┌──

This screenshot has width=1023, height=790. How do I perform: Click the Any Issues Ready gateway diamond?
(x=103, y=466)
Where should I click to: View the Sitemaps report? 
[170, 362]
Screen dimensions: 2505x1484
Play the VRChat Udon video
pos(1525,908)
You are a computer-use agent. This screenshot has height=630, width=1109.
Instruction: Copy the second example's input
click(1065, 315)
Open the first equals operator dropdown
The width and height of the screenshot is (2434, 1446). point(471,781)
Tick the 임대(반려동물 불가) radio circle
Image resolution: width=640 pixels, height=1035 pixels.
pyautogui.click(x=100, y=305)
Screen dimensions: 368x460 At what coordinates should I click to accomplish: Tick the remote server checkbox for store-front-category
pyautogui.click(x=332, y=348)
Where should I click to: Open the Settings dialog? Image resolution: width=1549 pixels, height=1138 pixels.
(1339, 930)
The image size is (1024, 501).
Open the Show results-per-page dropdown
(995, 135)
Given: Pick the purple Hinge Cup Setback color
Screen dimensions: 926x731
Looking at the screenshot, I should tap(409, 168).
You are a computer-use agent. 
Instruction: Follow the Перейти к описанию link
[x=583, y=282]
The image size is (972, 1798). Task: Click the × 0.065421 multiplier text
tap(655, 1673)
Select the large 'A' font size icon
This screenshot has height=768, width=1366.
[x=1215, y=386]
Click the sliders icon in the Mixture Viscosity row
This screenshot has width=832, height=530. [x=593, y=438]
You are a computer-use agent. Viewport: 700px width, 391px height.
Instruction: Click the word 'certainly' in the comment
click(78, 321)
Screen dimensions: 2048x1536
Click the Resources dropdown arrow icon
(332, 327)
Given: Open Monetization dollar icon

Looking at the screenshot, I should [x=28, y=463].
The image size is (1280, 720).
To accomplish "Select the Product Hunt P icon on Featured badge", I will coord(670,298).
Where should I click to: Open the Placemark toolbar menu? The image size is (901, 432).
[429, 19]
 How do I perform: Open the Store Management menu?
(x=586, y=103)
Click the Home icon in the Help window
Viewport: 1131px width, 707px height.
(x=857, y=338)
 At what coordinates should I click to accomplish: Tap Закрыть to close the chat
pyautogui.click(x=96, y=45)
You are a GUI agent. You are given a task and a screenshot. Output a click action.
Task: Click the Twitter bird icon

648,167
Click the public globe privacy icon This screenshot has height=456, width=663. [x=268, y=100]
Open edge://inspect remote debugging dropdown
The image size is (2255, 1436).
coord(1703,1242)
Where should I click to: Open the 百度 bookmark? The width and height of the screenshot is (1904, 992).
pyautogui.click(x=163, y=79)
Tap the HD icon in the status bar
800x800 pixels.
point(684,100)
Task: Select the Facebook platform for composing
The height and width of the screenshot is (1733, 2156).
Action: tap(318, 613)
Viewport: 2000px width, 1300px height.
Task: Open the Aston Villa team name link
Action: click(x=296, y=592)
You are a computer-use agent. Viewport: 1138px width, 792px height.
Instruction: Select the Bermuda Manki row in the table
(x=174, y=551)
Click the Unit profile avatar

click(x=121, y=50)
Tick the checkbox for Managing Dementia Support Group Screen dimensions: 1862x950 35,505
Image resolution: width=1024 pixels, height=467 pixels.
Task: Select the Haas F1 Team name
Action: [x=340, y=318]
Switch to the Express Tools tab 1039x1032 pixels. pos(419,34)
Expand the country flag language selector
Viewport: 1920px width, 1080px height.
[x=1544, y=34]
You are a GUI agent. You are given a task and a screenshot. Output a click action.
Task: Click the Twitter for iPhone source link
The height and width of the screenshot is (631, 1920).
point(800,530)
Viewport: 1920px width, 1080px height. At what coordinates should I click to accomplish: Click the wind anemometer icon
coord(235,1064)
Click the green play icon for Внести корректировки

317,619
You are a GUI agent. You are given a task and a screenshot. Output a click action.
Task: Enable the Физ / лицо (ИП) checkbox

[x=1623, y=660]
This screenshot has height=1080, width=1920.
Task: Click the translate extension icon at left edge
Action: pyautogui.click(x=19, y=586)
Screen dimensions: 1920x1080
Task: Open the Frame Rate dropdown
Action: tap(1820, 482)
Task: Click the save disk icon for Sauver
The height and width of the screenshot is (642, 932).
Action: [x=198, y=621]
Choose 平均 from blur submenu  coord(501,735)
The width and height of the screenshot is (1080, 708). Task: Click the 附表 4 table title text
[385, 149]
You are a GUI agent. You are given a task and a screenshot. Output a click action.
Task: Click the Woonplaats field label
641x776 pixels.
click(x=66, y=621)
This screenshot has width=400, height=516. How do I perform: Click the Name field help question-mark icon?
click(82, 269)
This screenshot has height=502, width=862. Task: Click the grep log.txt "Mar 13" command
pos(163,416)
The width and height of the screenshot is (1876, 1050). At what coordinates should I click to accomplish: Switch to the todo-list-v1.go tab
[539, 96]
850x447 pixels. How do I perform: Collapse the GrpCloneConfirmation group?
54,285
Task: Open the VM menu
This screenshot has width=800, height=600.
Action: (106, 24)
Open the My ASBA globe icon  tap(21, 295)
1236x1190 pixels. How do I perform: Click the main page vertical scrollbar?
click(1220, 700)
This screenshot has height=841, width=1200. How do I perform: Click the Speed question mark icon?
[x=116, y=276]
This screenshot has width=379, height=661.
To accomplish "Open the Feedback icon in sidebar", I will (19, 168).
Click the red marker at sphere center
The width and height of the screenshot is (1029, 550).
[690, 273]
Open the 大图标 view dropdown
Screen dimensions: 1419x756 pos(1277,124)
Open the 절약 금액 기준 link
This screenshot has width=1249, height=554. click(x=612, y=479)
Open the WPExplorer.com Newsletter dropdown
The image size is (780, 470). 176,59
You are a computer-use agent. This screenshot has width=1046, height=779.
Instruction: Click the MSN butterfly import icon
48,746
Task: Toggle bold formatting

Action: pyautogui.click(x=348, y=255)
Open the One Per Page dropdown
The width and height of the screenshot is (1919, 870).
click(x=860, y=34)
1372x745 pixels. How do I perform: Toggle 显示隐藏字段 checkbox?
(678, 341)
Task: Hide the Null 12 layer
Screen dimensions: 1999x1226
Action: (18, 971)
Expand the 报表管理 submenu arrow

└──

§ Brief
Reproduce all of the entries above verbatim, keeping every line and its order unchanged.

§ Written answer
This screenshot has width=1023, height=790. How do I perform: Click the Any Issues Ready gateway diamond?
(x=103, y=466)
Where should I click to: View the Sitemaps report? 
[170, 362]
Screen dimensions: 2505x1484
Play the VRChat Udon video
pos(1525,908)
You are a computer-use agent. This screenshot has height=630, width=1109.
Instruction: Copy the second example's input
click(1065, 315)
Open the first equals operator dropdown
The width and height of the screenshot is (2434, 1446). point(471,781)
Tick the 임대(반려동물 불가) radio circle
Image resolution: width=640 pixels, height=1035 pixels.
pyautogui.click(x=100, y=305)
Screen dimensions: 368x460 At what coordinates should I click to accomplish: Tick the remote server checkbox for store-front-category
pyautogui.click(x=332, y=348)
Where should I click to: Open the Settings dialog? Image resolution: width=1549 pixels, height=1138 pixels.
(1339, 930)
The image size is (1024, 501).
Open the Show results-per-page dropdown
(995, 135)
Given: Pick the purple Hinge Cup Setback color
Screen dimensions: 926x731
Looking at the screenshot, I should tap(409, 168).
You are a computer-use agent. 
Instruction: Follow the Перейти к описанию link
[x=583, y=282]
The image size is (972, 1798). Task: Click the × 0.065421 multiplier text
tap(655, 1673)
Select the large 'A' font size icon
This screenshot has height=768, width=1366.
[x=1215, y=386]
Click the sliders icon in the Mixture Viscosity row
This screenshot has width=832, height=530. [x=593, y=438]
You are a computer-use agent. Viewport: 700px width, 391px height.
Instruction: Click the word 'certainly' in the comment
click(78, 321)
Screen dimensions: 2048x1536
Click the Resources dropdown arrow icon
(332, 327)
Given: Open Monetization dollar icon

Looking at the screenshot, I should [x=28, y=463].
The image size is (1280, 720).
To accomplish "Select the Product Hunt P icon on Featured badge", I will coord(670,298).
Where should I click to: Open the Placemark toolbar menu? The image size is (901, 432).
[429, 19]
 How do I perform: Open the Store Management menu?
(x=586, y=103)
Click the Home icon in the Help window
Viewport: 1131px width, 707px height.
(x=857, y=338)
 At what coordinates should I click to accomplish: Tap Закрыть to close the chat
pyautogui.click(x=96, y=45)
You are a GUI agent. You are given a task and a screenshot. Output a click action.
Task: Click the Twitter bird icon

648,167
Click the public globe privacy icon This screenshot has height=456, width=663. [x=268, y=100]
Open edge://inspect remote debugging dropdown
The image size is (2255, 1436).
coord(1703,1242)
Where should I click to: Open the 百度 bookmark? The width and height of the screenshot is (1904, 992).
pyautogui.click(x=163, y=79)
Tap the HD icon in the status bar
800x800 pixels.
point(684,100)
Task: Select the Facebook platform for composing
The height and width of the screenshot is (1733, 2156).
Action: tap(318, 613)
Viewport: 2000px width, 1300px height.
Task: Open the Aston Villa team name link
Action: click(x=296, y=592)
You are a computer-use agent. Viewport: 1138px width, 792px height.
Instruction: Select the Bermuda Manki row in the table
(x=174, y=551)
Click the Unit profile avatar

click(x=121, y=50)
Tick the checkbox for Managing Dementia Support Group Screen dimensions: 1862x950 35,505
Image resolution: width=1024 pixels, height=467 pixels.
Task: Select the Haas F1 Team name
Action: [x=340, y=318]
Switch to the Express Tools tab 1039x1032 pixels. pos(419,34)
Expand the country flag language selector
Viewport: 1920px width, 1080px height.
[x=1544, y=34]
You are a GUI agent. You are given a task and a screenshot. Output a click action.
Task: Click the Twitter for iPhone source link
The height and width of the screenshot is (631, 1920).
point(800,530)
Viewport: 1920px width, 1080px height. At what coordinates should I click to accomplish: Click the wind anemometer icon
coord(235,1064)
Click the green play icon for Внести корректировки

317,619
You are a GUI agent. You are given a task and a screenshot. Output a click action.
Task: Enable the Физ / лицо (ИП) checkbox

[x=1623, y=660]
This screenshot has height=1080, width=1920.
Task: Click the translate extension icon at left edge
Action: pyautogui.click(x=19, y=586)
Screen dimensions: 1920x1080
Task: Open the Frame Rate dropdown
Action: tap(1820, 482)
Task: Click the save disk icon for Sauver
The height and width of the screenshot is (642, 932).
Action: [x=198, y=621]
Choose 平均 from blur submenu  coord(501,735)
The width and height of the screenshot is (1080, 708). Task: Click the 附表 4 table title text
[385, 149]
You are a GUI agent. You are given a task and a screenshot. Output a click action.
Task: Click the Woonplaats field label
641x776 pixels.
click(x=66, y=621)
This screenshot has width=400, height=516. How do I perform: Click the Name field help question-mark icon?
click(82, 269)
This screenshot has height=502, width=862. Task: Click the grep log.txt "Mar 13" command
pos(163,416)
The width and height of the screenshot is (1876, 1050). At what coordinates should I click to accomplish: Switch to the todo-list-v1.go tab
[539, 96]
850x447 pixels. How do I perform: Collapse the GrpCloneConfirmation group?
54,285
Task: Open the VM menu
This screenshot has width=800, height=600.
Action: (106, 24)
Open the My ASBA globe icon  tap(21, 295)
1236x1190 pixels. How do I perform: Click the main page vertical scrollbar?
click(1220, 700)
This screenshot has height=841, width=1200. How do I perform: Click the Speed question mark icon?
[x=116, y=276]
This screenshot has width=379, height=661.
To accomplish "Open the Feedback icon in sidebar", I will (19, 168).
Click the red marker at sphere center
The width and height of the screenshot is (1029, 550).
[690, 273]
Open the 大图标 view dropdown
Screen dimensions: 1419x756 pos(1277,124)
Open the 절약 금액 기준 link
This screenshot has width=1249, height=554. click(x=612, y=479)
Open the WPExplorer.com Newsletter dropdown
The image size is (780, 470). 176,59
You are a computer-use agent. This screenshot has width=1046, height=779.
Instruction: Click the MSN butterfly import icon
48,746
Task: Toggle bold formatting

Action: pyautogui.click(x=348, y=255)
Open the One Per Page dropdown
The width and height of the screenshot is (1919, 870).
click(x=860, y=34)
1372x745 pixels. How do I perform: Toggle 显示隐藏字段 checkbox?
(678, 341)
Task: Hide the Null 12 layer
Screen dimensions: 1999x1226
Action: (18, 971)
Expand the 报表管理 submenu arrow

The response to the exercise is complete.